**What needs to be done**. How do the lines below between the ones holding "Given: Click the SMP" and "Screen dimensions: 1200x510", inclusive, read? Give them again exactly, with no other lines.

#### Entries shown

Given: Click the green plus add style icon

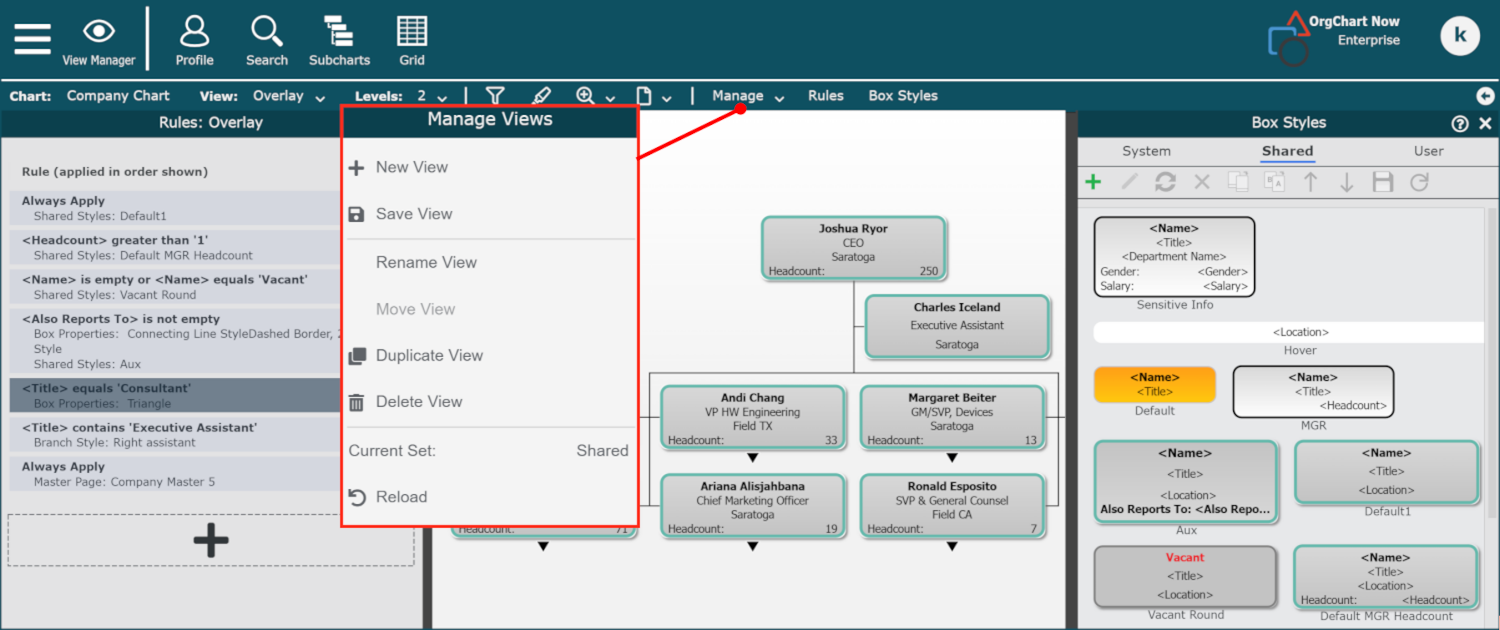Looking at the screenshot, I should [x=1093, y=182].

########
#### Entries shown

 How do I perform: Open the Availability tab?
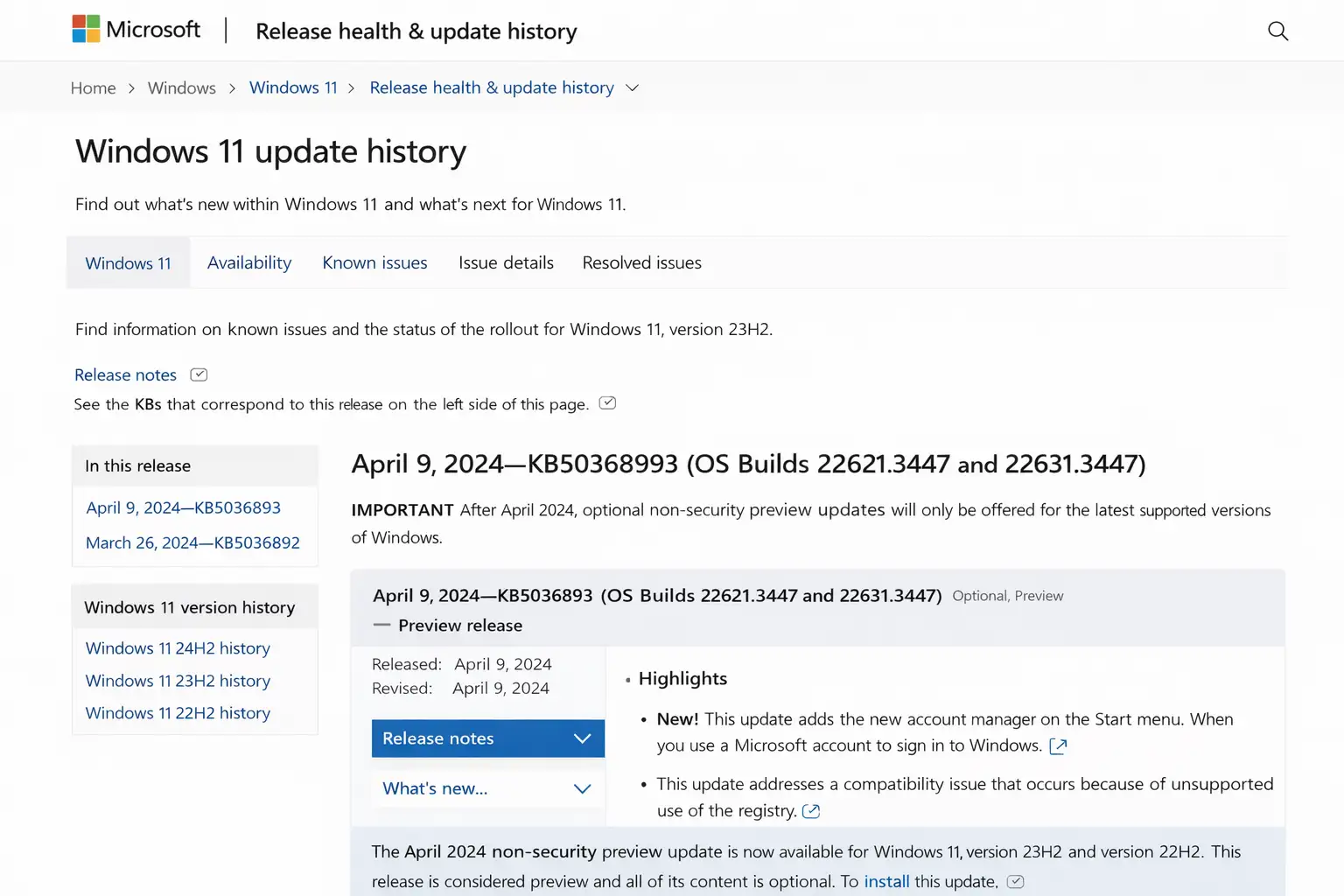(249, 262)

########
#### Entries shown

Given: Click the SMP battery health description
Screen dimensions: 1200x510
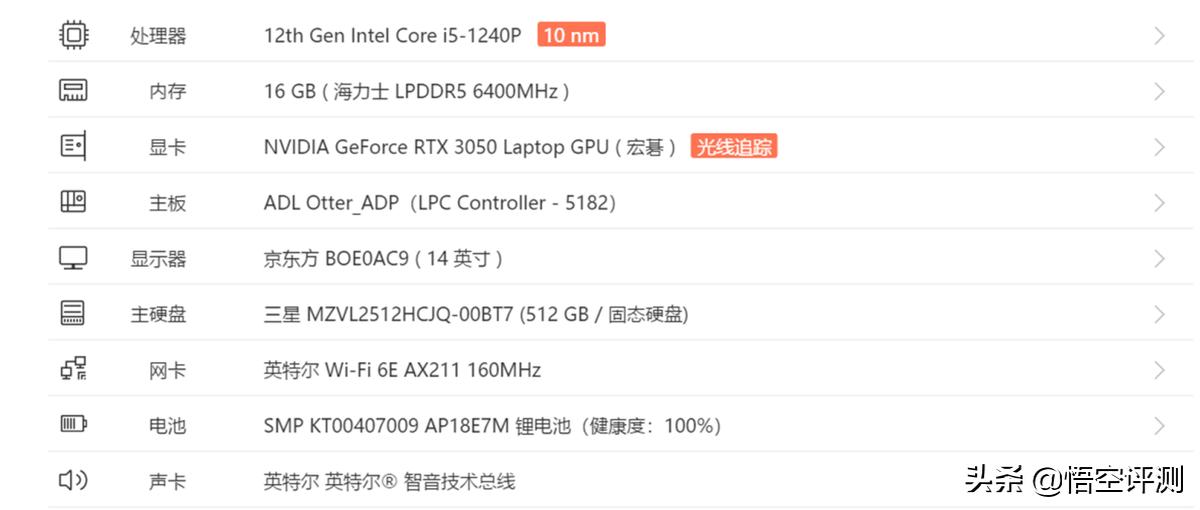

########

**Answer section**.
Given: Click the SMP battery health description
Screen dimensions: 1200x510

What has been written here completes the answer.